RECORDED INFORMATION:

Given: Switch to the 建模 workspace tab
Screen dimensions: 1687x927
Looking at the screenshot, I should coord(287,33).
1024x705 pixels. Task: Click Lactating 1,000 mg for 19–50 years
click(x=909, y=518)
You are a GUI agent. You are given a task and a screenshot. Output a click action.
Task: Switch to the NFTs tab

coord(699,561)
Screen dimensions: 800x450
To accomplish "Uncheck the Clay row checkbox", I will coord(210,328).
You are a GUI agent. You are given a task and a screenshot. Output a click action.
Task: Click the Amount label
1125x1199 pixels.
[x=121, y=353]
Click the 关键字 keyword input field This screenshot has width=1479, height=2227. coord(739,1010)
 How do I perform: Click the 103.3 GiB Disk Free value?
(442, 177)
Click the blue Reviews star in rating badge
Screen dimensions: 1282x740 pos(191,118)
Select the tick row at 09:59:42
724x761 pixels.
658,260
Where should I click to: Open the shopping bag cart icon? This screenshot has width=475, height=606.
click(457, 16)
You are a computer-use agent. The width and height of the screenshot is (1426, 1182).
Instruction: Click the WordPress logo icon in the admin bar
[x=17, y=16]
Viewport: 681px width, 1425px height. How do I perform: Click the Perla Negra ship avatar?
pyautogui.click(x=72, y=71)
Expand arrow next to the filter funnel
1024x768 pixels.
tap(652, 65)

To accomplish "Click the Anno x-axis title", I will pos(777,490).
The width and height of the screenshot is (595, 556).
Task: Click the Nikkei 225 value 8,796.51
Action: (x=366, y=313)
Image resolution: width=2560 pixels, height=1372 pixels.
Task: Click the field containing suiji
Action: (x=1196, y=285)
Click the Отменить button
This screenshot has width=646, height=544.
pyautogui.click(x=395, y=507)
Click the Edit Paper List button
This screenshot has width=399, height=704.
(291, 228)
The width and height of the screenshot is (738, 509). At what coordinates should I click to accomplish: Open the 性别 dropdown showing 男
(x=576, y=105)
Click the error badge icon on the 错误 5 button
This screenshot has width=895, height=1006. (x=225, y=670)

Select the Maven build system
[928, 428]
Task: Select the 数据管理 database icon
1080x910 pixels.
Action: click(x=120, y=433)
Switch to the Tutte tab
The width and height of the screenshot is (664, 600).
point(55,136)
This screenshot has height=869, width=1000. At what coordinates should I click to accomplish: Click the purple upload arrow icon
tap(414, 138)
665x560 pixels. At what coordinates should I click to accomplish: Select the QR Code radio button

ACTIVITY: A verbatim output of all the data above is needed.

SOLUTION FOR THIS TASK:
Given: Switch to the 建模 workspace tab
Screen dimensions: 1687x927
Looking at the screenshot, I should coord(287,33).
1024x705 pixels. Task: Click Lactating 1,000 mg for 19–50 years
click(x=909, y=518)
You are a GUI agent. You are given a task and a screenshot. Output a click action.
Task: Switch to the NFTs tab

coord(699,561)
Screen dimensions: 800x450
To accomplish "Uncheck the Clay row checkbox", I will coord(210,328).
You are a GUI agent. You are given a task and a screenshot. Output a click action.
Task: Click the Amount label
1125x1199 pixels.
[x=121, y=353]
Click the 关键字 keyword input field This screenshot has width=1479, height=2227. coord(739,1010)
 How do I perform: Click the 103.3 GiB Disk Free value?
(442, 177)
Click the blue Reviews star in rating badge
Screen dimensions: 1282x740 pos(191,118)
Select the tick row at 09:59:42
724x761 pixels.
658,260
Where should I click to: Open the shopping bag cart icon? This screenshot has width=475, height=606.
click(457, 16)
You are a computer-use agent. The width and height of the screenshot is (1426, 1182).
Instruction: Click the WordPress logo icon in the admin bar
[x=17, y=16]
Viewport: 681px width, 1425px height. How do I perform: Click the Perla Negra ship avatar?
pyautogui.click(x=72, y=71)
Expand arrow next to the filter funnel
1024x768 pixels.
tap(652, 65)

To accomplish "Click the Anno x-axis title", I will pos(777,490).
The width and height of the screenshot is (595, 556).
Task: Click the Nikkei 225 value 8,796.51
Action: (x=366, y=313)
Image resolution: width=2560 pixels, height=1372 pixels.
Task: Click the field containing suiji
Action: (x=1196, y=285)
Click the Отменить button
This screenshot has width=646, height=544.
pyautogui.click(x=395, y=507)
Click the Edit Paper List button
This screenshot has width=399, height=704.
(291, 228)
The width and height of the screenshot is (738, 509). At what coordinates should I click to accomplish: Open the 性别 dropdown showing 男
(x=576, y=105)
Click the error badge icon on the 错误 5 button
This screenshot has width=895, height=1006. (x=225, y=670)

Select the Maven build system
[928, 428]
Task: Select the 数据管理 database icon
1080x910 pixels.
Action: click(x=120, y=433)
Switch to the Tutte tab
The width and height of the screenshot is (664, 600).
point(55,136)
This screenshot has height=869, width=1000. At what coordinates should I click to accomplish: Click the purple upload arrow icon
tap(414, 138)
665x560 pixels. At what coordinates should I click to accomplish: Select the QR Code radio button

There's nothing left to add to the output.